Stirling was certainly brave to go flying again. When she came to Starlight three years ago, she epically ascended to the skies on a lift only to have the tech stop working. She was stranded 20 feet in the air for ten minutes, she tells the audience. (They had to get a ladder to get her down. It looked terrifying.) And Starlight-goers remembered; when she was being rigged to the fly system, someone shouted, “Don’t get stuck, Lindsey!”
Towards the end of the show, Stirling transformed into a new Artemis, the hero of the comic book that acts as the album’s partner piece. This character, represented on the album art, is vastly different from the woodsy, faun-like huntress of Stirling’s first act. With a spiky red wig and violin, comic book Artemis is leading the rebellion against the forces of “darkness”, such as depression and self-doubt.
Stirling explains her inspiration for this new character on her website.
“Every night [the moon] fights the darkness all alone; and even when she is only a weak, tiny sliver, she still has the courage to shine. [Sometimes] I too feel like a weak sliver covered in shadow—something I think we’ve all experienced in one form or another. Darkness is a part of life the same way it’s a part of the lunar cycle. But, like the moon (and like Artemis), we all have the ability to shine in the midst of great darkness, and eventually become whole again.”
As compelling as her storytelling may be, the heartfelt nature of the concert was marred by culturally appropriative costuming choices: One of her wigs was styled with Rastafarian locks.

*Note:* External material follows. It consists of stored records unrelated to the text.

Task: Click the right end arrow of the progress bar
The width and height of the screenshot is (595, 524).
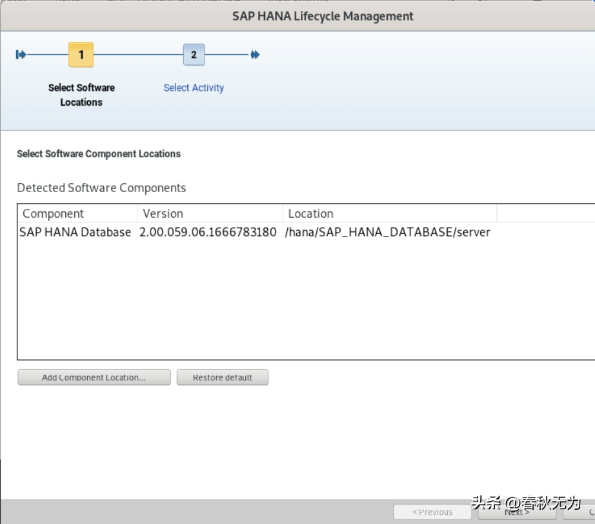Action: click(254, 55)
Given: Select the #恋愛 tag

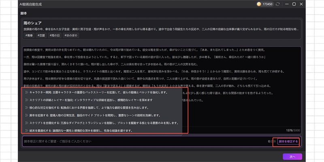Looking at the screenshot, I should click(42, 36).
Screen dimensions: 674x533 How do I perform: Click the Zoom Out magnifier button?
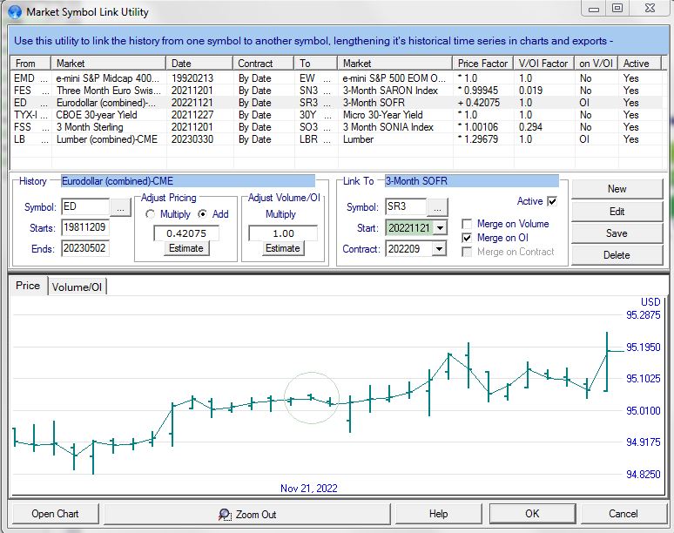coord(247,514)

Then, in the final number before the encore, Stirling’s backup dancers swirled on stage in costumes that looked vaguely sari-inspired. The dancers’ formations and hand positions were a watered-down mish-mash of traditional Indian dance styles. All the while, mandala-like patterns swirled on the big screen. The display was embarrassing and disappointing.

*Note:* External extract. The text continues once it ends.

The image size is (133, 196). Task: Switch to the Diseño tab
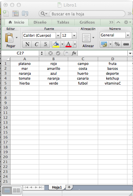[x=40, y=22]
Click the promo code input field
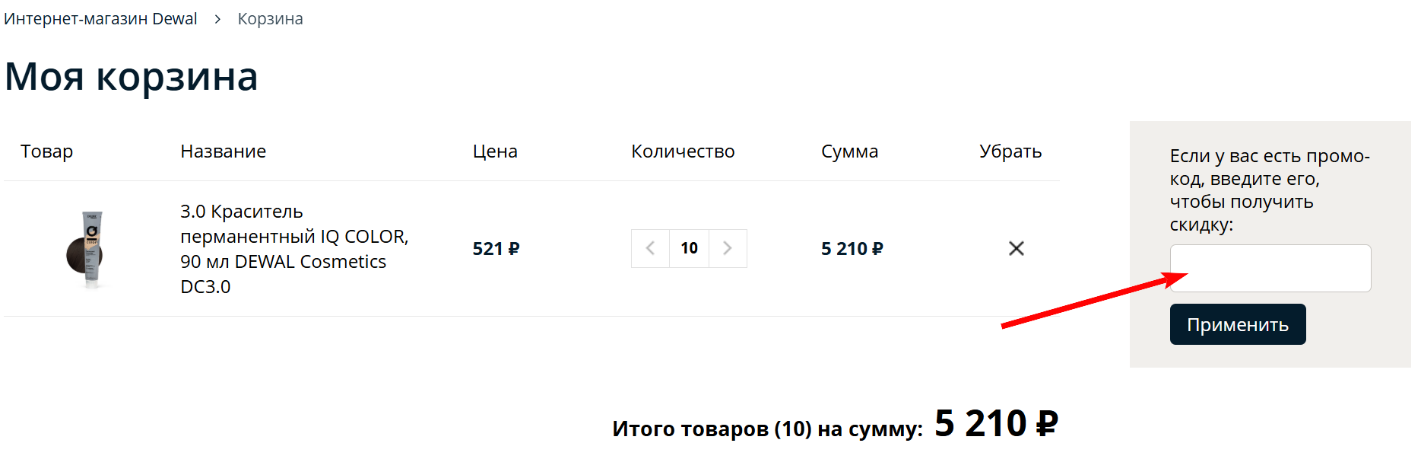This screenshot has width=1421, height=459. pos(1270,268)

Perhaps it feels easy to brush these microaggressions away and say that Stirling is just a musician. She’s not performing in the political circuit by any means. But fans don’t follow Stirling just for the dancing violin—her music transports listeners to another world where they, too, can be the main character. But one can only imagine that for some fans, it’s hard to enjoy the empowerment of the music in the face of such insensitivity. It was the first show on the tour, so here’s hoping that the Artemis tour team decides to reevaluate.
At the very least, the simple fact that Starlight has reopened in the last month is something to celebrate. (One could write an ode to their propellor-sized fans cooling the July heat.) After a year of watching musicians perform on Instagram Live and Reddit, being able to sit under the stars slurping sugar-forward margaritas and inhaling Dippin’ Dots was a gift from the open-air theatre to us.
Be sure to check out Starlight’s full season of concerts, Off-Broadway shows, and events here.
[Updated 7/6/21, 4:25 p.m.: A previous version of this article stated that this concert was Starlight’s reopening. The article has been updated to reflect that this is Starlight’s first concert since reopening; there have been other productions at the theatre in the last month.]
[Updated 7/7/21, 2:33 p.m.: A previous version of this article stated that the song that caused Kiesza to go viral was her unreleased “Oops”. The article has been updated to reflect that the song was “Hideaway”, which was released and can be listened to on her 2014 album Sound Of a Woman.]